2015年

7月

28日

ワシントンDC 2015年7月28日号

◇TPA、医療保険、同性婚

◇相次ぐオバマ政権の勝利


どうのわき しん

堂ノ脇 伸

(米州住友商事会社ワシントン事務所長)


 米国独立記念日(7月4日)を前にした6月最終週は、オバマ政権にとって最良の日々となったようだ。懸案の環太平洋パートナーシップ協定(TPP)交渉の推進に不可欠とされた大統領貿易促進権限法案、いわゆるTPA法案が、紆う余よ曲折を経ながらも24日に連邦議会上院で可決され、発効が確実となった。翌25日には、オバマ政権の目玉政策で導入済みの医療保険制度改革法(いわゆるオバマケア)の施行に当たり、違法性を問われた施策について、「法律違反に当たらない」という政権擁護の判決を連邦最高裁が下した。さらに翌26日には、同じく連邦最高裁が、大統領がかねてから容認を訴えてきた同性婚を全米50州で認める判決を下している。
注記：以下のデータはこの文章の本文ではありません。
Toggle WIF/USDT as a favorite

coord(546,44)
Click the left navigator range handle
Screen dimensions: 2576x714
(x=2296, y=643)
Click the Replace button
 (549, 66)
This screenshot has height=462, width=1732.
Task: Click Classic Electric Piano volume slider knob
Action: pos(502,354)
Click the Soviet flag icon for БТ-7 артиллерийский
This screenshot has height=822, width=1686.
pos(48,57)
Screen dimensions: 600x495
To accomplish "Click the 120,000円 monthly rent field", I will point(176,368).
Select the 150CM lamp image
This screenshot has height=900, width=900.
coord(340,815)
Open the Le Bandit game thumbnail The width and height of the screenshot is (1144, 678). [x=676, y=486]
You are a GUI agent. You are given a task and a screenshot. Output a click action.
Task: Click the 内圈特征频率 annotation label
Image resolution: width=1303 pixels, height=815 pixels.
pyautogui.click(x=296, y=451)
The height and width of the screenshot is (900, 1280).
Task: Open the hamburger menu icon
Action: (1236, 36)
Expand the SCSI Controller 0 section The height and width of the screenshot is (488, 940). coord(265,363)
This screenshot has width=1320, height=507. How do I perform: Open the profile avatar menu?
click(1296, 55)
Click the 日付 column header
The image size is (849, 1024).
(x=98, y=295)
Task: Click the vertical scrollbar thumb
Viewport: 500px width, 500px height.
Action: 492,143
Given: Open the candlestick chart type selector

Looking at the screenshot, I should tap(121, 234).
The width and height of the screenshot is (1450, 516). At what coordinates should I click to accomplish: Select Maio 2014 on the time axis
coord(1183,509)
 日替わりで勝利を収め続けたオバマ大統領の姿は、レイムダック(死に体)とは程遠く、引き続き、残り1年半の任期でのレガシー(実績)づくりにまい進しているかのようだ。

◇テロ対策など課題も山積


 TPA法案は、5月に可決された上院案が、下院で労働組合を支持基盤とする民主党議員の抵抗にあい否決された。これに伴いTPP交渉の先行きにも暗雲が垂れこめた。だが、自由貿易を標ひょうぼう榜し、議会運営で主導権を握る上下両院の共和党指導部とオバマ大統領自身による民主党議員への積極的な働きかけにより、労働者救済法と分離する形で法案は再度、可決された。結果、TPPは最終合意に向けて交渉の推進が期待され、歴史的な多国間の貿易協定としての発効が視野に入りつつある。

 医療保険制度改革法については、歴代民主党政権がなし得なかった国民皆保険制度の導入をオバマ政権が実現させていた。だが、その導入段階において、連邦政府の補助金の受給対象が「州政府創設のウェブサイトを通じて保険に加入した人」と規定されていたことを逆手に取られ、違法性を問われた。共和党系を中心とする34の州でサイトが開設されなかったが故に、「(州政府でなく)連邦政府の代替サイトでの保険加入を余儀なくされた640万人が補助金を受け取っているのは違法ではないか」との訴えを受けたのだ。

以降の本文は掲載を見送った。